As the summer wanes, and we find ourselves saying farewell to family, tourists, to the “summer people” or those “from away,” it is critically important that we expand our concept of “Maine” and the people who bring it to life.

There is little we can do to reverse our declining birth rates or to slow our aging demographics. But there is so much we can do to extend the community of Mainers, to build belonging among those who share a connection to our state, and to take advantage of the diversity of thought, the financial resources and expertise that exists beyond our physical borders.

The concepts of territory and roots are age-old, but the concepts of diversity, inclusion and community are changing and are even more important in the context of economic development.


Just as working remotely has transformed our concept of employment, we now must rethink our concept of borders. Maine no longer is solely a place but is also a vast network of ideas and people who care about the state and have ideas about our future.

This expanded concept of belonging and connection is the building block of a 21st-century economy.

Consider the opportunity presented by the 15.6 million tourists who visited the state last year, the tens of thousands of immigrants and refugees who have settled here, and the young people who have chosen to intern, go to college, or attend summer camp. Fostering their lifelong, strong connection to this state will help fuel Maine’s economy. The same is true of people born in this state who now live in places all around the world. People like me.
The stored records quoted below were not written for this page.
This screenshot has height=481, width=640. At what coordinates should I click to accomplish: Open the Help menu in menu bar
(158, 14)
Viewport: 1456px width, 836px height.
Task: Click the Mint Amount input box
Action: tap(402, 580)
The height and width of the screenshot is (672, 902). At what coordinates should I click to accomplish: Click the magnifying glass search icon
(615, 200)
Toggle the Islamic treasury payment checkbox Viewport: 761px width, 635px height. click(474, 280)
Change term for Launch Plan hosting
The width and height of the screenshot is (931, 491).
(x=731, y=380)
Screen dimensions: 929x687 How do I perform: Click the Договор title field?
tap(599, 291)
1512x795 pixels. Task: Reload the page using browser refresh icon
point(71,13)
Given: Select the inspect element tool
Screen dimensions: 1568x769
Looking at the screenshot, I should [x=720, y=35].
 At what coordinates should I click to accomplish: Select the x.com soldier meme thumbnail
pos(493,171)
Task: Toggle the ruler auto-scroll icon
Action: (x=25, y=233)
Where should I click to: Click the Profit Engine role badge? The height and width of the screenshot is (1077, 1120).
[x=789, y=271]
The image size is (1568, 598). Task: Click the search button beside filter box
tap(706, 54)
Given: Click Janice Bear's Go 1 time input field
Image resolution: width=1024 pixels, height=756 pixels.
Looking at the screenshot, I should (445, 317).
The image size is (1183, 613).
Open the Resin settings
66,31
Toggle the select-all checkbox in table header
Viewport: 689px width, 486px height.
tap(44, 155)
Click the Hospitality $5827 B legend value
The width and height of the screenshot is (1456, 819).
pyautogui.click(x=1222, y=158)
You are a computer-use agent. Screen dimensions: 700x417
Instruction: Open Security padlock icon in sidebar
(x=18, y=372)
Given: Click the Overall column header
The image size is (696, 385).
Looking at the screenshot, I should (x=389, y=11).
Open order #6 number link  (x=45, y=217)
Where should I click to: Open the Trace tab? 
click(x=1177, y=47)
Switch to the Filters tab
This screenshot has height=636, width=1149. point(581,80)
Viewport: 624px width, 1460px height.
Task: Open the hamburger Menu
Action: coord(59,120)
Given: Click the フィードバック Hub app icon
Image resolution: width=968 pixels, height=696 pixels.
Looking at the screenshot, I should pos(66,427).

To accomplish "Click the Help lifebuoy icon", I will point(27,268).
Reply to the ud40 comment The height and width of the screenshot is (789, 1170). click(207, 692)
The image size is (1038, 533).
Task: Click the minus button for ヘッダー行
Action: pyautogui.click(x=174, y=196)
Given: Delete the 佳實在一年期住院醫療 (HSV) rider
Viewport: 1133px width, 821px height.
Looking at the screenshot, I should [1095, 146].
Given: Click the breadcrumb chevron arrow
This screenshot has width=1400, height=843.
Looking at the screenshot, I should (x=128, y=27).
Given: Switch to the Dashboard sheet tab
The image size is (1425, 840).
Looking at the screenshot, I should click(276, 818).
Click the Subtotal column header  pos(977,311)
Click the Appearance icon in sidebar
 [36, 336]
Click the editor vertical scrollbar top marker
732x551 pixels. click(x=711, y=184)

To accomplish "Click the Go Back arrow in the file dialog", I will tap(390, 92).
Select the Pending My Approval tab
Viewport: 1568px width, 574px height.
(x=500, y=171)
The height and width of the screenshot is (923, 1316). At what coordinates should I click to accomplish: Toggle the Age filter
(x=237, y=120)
Countries around the world – from Mexico to Tonga – benefit from money sent and talent lent by their citizens who now compose a global diaspora. New Zealand, with one of the largest expatriate populations in the world, is an especially notable example. Through its Kea platform, it is cultivating connections to Kiwi life, heritage and business no matter where one lives in the world.

The same could be true of Maine. Beyond using technology to facilitate an open community of belonging, the state could launch a diplomatic corps of ambassadors across the country to raise awareness of opportunities in the state and celebrate uniquely Maine assets. The private sector could join forces to build an alumni association of interns who pass through the state during the summer. Communities could deeply listen to those who visit in the summer and to newly arrived immigrants to ensure their perspectives inform plans for growth and change. Everyone who has a stake in our success could have an opportunity to build our future.

I’ve always considered myself a Mainer at heart, regardless of where I lived. My connection with Maine is emotional and borderless. In my mind, the boundaries of Maine do not begin at the Piscataqua River, or in the middle of Umbagog Lake or along the Crown of Maine. Maine has never been the place where I live. It is the place that I always carry with me.